• **DATASET EXCERPTS**
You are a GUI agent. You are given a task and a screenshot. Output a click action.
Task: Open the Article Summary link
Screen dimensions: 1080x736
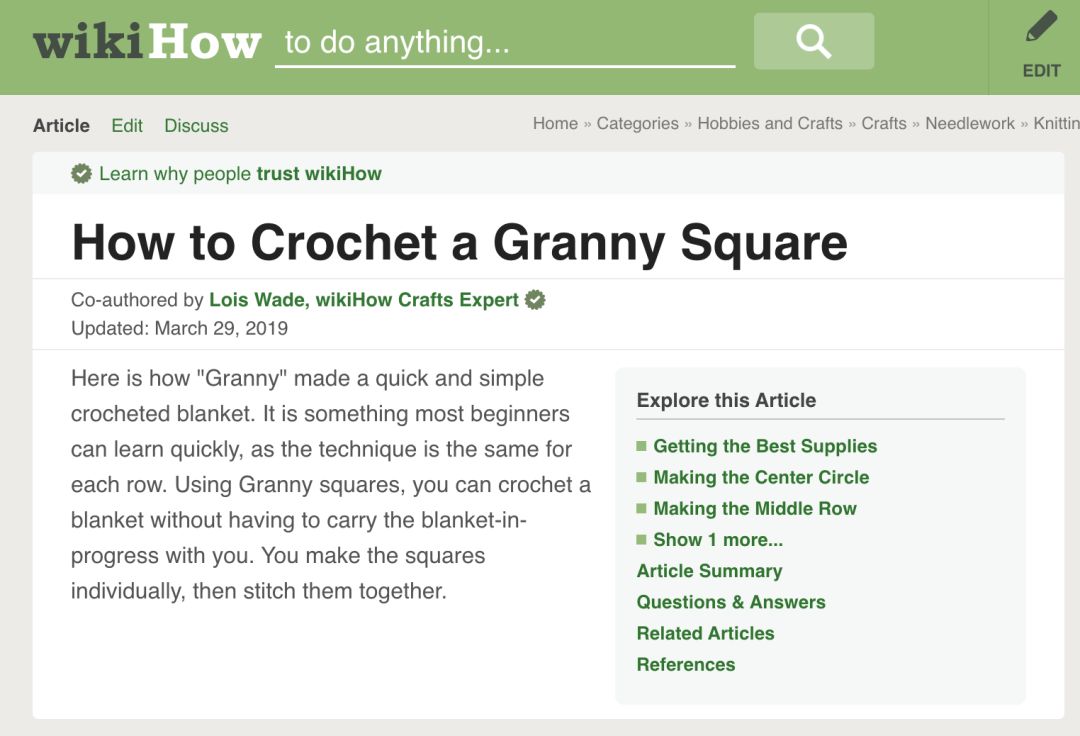[709, 571]
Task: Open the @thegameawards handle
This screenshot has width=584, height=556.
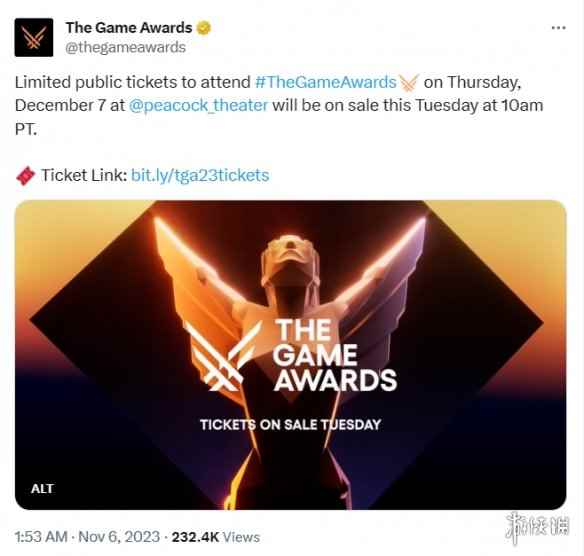Action: (125, 47)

• **DIRECTIONS**
Repeat the entries above exactly and skip the images.

• **YOUR SOLUTION**
You are a GUI agent. You are given a task and a screenshot. Output a click action.
Task: Open the Article Summary link
Screen dimensions: 1080x736
[709, 571]
Task: Open the @thegameawards handle
This screenshot has width=584, height=556.
Action: (125, 47)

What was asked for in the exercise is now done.